§ EXERCISE AIM: When you reach the line containing "Image resolution: width=1246", please repeat it and every line after it exactly, through the end of the listing below, skipping pictures.

§ INFORMATION:

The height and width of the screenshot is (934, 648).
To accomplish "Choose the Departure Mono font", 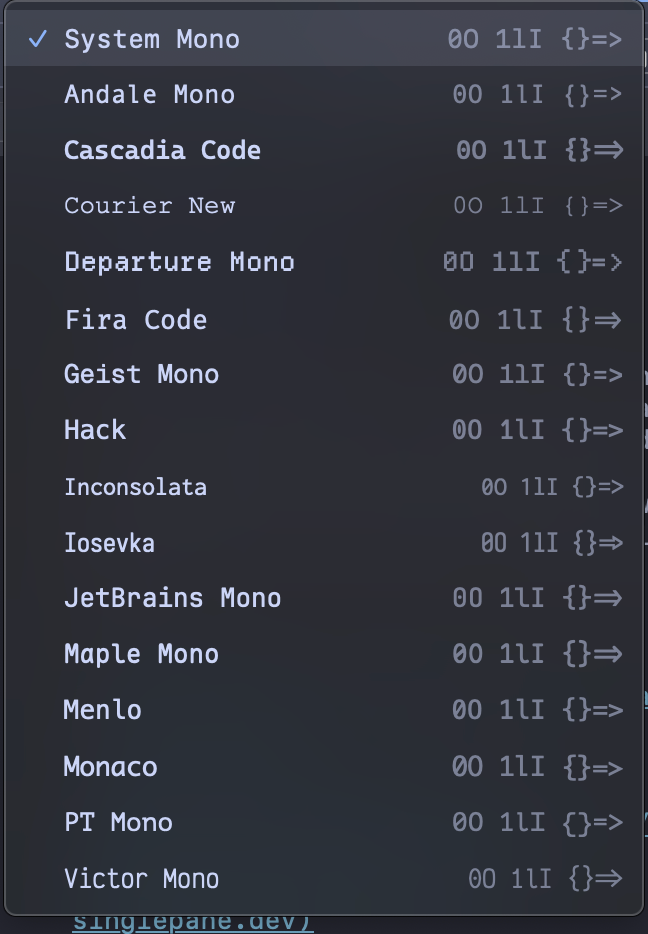I will [179, 262].
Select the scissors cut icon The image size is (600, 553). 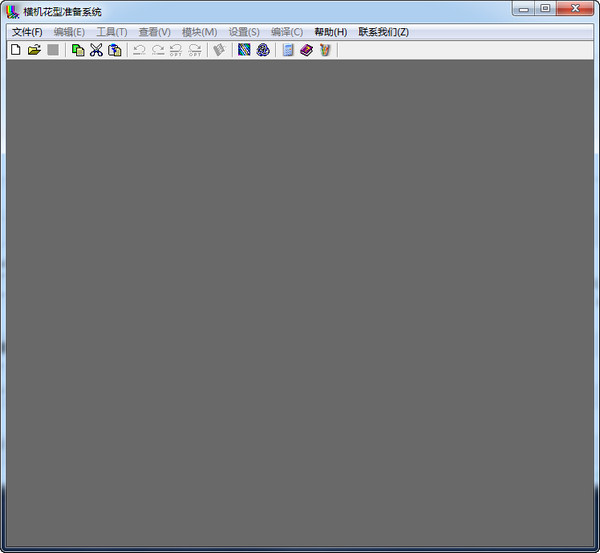coord(96,50)
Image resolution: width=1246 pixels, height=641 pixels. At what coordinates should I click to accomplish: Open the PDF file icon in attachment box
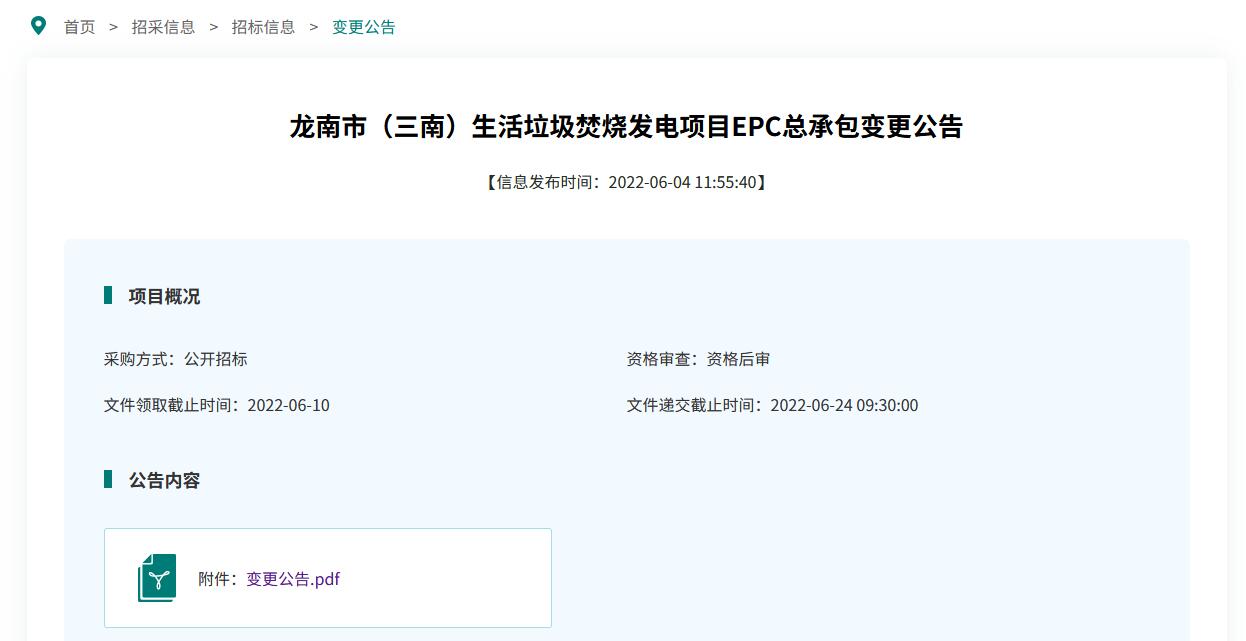click(x=157, y=578)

§ WRITTEN SOLUTION:
Image resolution: width=1246 pixels, height=641 pixels. At what coordinates should I click to accomplish: Open the PDF file icon in attachment box
click(x=157, y=578)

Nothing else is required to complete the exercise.